═══ Excerpted passage ═══

# Wood duck box plan



## garhtr (Jan 12, 2009)

https://www.ducks.org/conservation/waterfowl-research-science/build-a-wood-duck-box?
Saw this on the DU sight and it's a Good off season project.
I built several many years ago and have had some success but falling trees took out two that I need to re-hang and I need to clean out the others.
Good luck


----------



## Redheads (Jun 9, 2008)

You can always check with the DOW in your district,they usually have plenty of the fiberglass ones they are willing to hand out.
We usually clean ours out this month and also do the mallard tubes as well. We will be waiting for good ice as its so much easier plus we take a bunch of young kids with us


----------



## M R DUCKS (Feb 20, 2010)

Love the wood duck boxes !
Plus
Bluebird
&
Bat houses


----------



## garhtr (Jan 12, 2009)

Redheads said:


> We will be waiting for good ice


That's what I was waiting for but 
I might make a few mallard nest tubes with my granddaughter that's a fun and easy project for us.
Good luck and good hunting !


----------



## Redheads (Jun 9, 2008)

Well, I'm hoping for the best as far as the ice goes.

Heading out this morning to clean out last year's boxes and hen houses.


----------



## Redheads (Jun 9, 2008)

The ice was a no go today.....I was able to burn off one of the sorghum fields so it wasn't a total waste of time.

Guess i will be doing the nesting boxes from a boat this year


----------



## garhtr (Jan 12, 2009)

Redheads said:


> Guess i will be doing the nesting boxes from a boat this year


With no ice I'll be standing on a ladder ---inside a canoe 
Good luck


----------

═══ Dataset content ═══

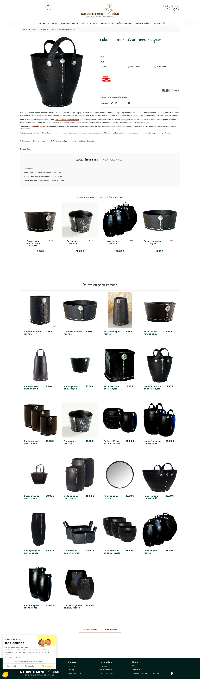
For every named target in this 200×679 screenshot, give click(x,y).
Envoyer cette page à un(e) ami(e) (113, 97)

═══

Problems =>
(1) Based on the wood duck box thread, say whether each statement agrees with it: (a) Redheads says the DOW usually has fiberglass boxes it is willing to hand out; (b) Redheads was able to work on the boxes from the ice that day; (c) garhtr mentions possibly making mallard nest tubes with a granddaughter. Answer yes or no for each, quoting the deciding words of the thread.
(2) Echo the wood duck box thread word for word, everything from "Good luck and" down to "and hen houses.".
Use only the wood duck box thread for what comes next; the data play no part.

Answers to each task =>
(1)
(a) Yes: "they usually have plenty of the fiberglass ones they are willing to hand out."
(b) No: "The ice was a no go today....."
(c) Yes: "I might make a few mallard nest tubes with my granddaughter"

(2)
Good luck and good hunting !


----------



## Redheads (Jun 9, 2008)

Well, I'm hoping for the best as far as the ice goes.

Heading out this morning to clean out last year's boxes and hen houses.